Certo la letteratura è passione, emergenza
dell'imprevisto, conoscenza in profondità di ciò che
non si vede: la sua mi sembra invece una letteratura
patinata, proiettata sull'orizzonte di una
trasgressione pubblicitaria, tra moda e sport... Il
"campo aperto del futuro", che lei oppone a chi
indugia a frequentare le "mappe di un vecchio mondo",
non viene in realtà nemmeno sfiorato dalla "seduzione"
mediatica che promana da quella sua scrittura così
disinvolta, accattivante, appunto "sportiva".

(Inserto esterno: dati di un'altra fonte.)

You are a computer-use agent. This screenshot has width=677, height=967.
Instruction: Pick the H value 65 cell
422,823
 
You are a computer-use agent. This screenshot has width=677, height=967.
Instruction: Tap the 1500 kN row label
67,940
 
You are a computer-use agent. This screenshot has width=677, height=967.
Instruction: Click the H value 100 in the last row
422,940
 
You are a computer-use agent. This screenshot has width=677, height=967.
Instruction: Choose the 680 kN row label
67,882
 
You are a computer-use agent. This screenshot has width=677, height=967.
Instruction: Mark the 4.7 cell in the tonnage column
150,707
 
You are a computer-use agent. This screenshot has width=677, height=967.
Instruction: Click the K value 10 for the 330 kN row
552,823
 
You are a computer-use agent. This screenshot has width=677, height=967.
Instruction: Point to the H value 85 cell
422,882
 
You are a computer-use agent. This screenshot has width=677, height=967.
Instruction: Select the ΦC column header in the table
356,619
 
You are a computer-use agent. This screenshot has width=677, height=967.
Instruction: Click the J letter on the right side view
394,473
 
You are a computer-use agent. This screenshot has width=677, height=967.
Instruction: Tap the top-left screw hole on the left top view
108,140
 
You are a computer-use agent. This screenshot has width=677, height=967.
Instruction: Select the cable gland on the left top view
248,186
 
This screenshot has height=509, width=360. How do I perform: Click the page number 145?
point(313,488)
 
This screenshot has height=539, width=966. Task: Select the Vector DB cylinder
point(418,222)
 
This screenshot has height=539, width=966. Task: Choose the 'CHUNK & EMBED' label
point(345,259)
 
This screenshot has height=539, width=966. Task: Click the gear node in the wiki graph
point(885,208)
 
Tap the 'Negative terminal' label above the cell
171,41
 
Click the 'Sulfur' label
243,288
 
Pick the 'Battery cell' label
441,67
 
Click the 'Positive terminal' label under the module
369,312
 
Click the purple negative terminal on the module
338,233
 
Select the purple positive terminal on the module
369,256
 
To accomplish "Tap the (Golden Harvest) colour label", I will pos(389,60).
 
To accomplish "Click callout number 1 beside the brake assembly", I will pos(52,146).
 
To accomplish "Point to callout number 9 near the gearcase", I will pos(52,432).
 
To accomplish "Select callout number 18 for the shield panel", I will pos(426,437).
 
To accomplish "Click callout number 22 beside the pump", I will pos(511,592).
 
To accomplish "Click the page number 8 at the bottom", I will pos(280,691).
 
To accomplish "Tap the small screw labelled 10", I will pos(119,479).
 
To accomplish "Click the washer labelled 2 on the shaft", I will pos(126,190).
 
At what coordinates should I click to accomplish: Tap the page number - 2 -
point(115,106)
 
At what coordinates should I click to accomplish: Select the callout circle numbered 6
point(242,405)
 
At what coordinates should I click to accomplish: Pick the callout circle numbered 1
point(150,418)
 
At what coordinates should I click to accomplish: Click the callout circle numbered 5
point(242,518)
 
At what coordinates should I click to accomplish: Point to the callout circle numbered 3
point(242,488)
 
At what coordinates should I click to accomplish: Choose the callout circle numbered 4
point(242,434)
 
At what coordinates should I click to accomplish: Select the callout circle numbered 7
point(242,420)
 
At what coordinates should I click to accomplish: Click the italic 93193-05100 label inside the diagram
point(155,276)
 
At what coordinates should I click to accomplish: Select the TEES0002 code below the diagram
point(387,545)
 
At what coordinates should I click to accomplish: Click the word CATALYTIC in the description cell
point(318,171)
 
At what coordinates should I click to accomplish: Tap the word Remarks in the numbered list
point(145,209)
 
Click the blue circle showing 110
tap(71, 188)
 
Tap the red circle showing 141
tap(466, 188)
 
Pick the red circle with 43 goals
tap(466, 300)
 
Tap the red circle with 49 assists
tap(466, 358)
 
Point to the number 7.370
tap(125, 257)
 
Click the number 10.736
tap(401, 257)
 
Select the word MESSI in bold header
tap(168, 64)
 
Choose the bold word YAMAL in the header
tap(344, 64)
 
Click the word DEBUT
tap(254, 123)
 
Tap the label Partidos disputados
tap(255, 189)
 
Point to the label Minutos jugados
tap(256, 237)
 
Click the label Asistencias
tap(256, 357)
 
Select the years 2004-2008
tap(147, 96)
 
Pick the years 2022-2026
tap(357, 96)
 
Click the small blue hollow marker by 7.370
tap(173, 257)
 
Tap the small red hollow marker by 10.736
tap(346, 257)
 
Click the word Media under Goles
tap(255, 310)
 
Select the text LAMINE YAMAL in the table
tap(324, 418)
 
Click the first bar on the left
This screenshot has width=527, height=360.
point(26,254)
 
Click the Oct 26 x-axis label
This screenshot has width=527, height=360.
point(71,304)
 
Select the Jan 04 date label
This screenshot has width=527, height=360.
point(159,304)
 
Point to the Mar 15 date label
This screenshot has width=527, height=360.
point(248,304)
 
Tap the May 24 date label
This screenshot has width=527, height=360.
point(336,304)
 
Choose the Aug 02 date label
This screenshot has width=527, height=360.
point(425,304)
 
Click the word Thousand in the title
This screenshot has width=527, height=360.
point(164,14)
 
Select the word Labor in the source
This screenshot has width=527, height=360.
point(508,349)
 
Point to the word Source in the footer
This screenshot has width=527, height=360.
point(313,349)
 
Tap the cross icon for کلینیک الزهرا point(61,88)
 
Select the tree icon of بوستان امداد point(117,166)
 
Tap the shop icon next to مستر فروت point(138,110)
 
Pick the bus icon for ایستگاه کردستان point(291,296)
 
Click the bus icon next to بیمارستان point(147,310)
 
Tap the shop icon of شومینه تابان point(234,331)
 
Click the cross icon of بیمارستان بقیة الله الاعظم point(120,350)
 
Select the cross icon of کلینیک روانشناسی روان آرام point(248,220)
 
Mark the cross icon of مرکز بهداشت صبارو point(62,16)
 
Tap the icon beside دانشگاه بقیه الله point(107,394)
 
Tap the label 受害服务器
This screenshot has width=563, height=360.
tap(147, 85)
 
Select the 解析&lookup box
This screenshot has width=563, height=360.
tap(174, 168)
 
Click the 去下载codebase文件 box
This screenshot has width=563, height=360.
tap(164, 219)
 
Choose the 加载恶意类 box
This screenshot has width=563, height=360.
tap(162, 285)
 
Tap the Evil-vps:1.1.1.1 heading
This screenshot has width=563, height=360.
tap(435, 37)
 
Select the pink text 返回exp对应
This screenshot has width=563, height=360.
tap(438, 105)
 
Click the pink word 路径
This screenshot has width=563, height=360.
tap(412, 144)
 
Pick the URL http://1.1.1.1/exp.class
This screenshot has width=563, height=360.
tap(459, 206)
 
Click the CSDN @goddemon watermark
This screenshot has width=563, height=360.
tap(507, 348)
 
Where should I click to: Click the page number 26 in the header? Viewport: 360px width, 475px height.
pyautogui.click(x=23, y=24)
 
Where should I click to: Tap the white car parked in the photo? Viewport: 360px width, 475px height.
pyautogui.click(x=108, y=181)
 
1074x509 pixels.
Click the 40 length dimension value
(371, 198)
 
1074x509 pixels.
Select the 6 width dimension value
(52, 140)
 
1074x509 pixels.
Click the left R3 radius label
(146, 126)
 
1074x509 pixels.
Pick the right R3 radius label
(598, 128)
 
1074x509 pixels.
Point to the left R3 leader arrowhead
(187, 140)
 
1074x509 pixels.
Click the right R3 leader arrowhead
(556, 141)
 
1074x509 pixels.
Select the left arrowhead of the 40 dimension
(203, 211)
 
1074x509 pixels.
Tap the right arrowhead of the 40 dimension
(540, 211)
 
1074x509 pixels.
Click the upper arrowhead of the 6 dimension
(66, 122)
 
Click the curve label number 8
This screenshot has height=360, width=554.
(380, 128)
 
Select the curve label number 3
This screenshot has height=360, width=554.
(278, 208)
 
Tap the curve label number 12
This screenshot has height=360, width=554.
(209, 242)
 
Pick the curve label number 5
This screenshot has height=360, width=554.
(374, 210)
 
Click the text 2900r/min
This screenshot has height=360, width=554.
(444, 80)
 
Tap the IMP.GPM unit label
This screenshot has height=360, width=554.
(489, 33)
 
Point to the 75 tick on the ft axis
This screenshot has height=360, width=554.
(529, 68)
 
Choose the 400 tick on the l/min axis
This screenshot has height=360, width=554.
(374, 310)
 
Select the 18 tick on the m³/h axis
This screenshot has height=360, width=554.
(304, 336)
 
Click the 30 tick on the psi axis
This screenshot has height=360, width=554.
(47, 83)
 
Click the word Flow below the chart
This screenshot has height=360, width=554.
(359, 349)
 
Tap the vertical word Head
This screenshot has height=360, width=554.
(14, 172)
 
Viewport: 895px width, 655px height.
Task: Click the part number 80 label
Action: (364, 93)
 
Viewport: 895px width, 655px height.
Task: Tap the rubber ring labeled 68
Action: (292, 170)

Siamo proprio lontani da quell'abietto ma sconvolgente
Truman Capote a cui è dedicato il film che lei è
andato a vedere invece di Lazio-Roma: io ho visto sia
il film che la partita e ne sono uscito doppiamente
depresso (anche in quanto laziale).

Ma le garantisco che ulteriore motivo di depressione è
stato per me sapere che in occasione
dell'inaugurazione dell'anno accademico della mia
università si è esibito il degnissimo cantante Claudio
Baglioni, ma non per cantare, sì invece per leggere
brani di Aristotele e del suo Novecento: lo vede che
le parole dei critici non contano nulla, nemmeno nelle
università dove essi insegnano, e i rettori affidano
le scelte culturali a ben diversi soggetti? E allora
che se ne può fare di recensioni che del resto nemmeno
ha il tempo di leggere? Contrito, le prometto che non
recensirò i suoi futuri romanzi, e semmai mi limiterò
a qualche frecciatina da "primo che passa".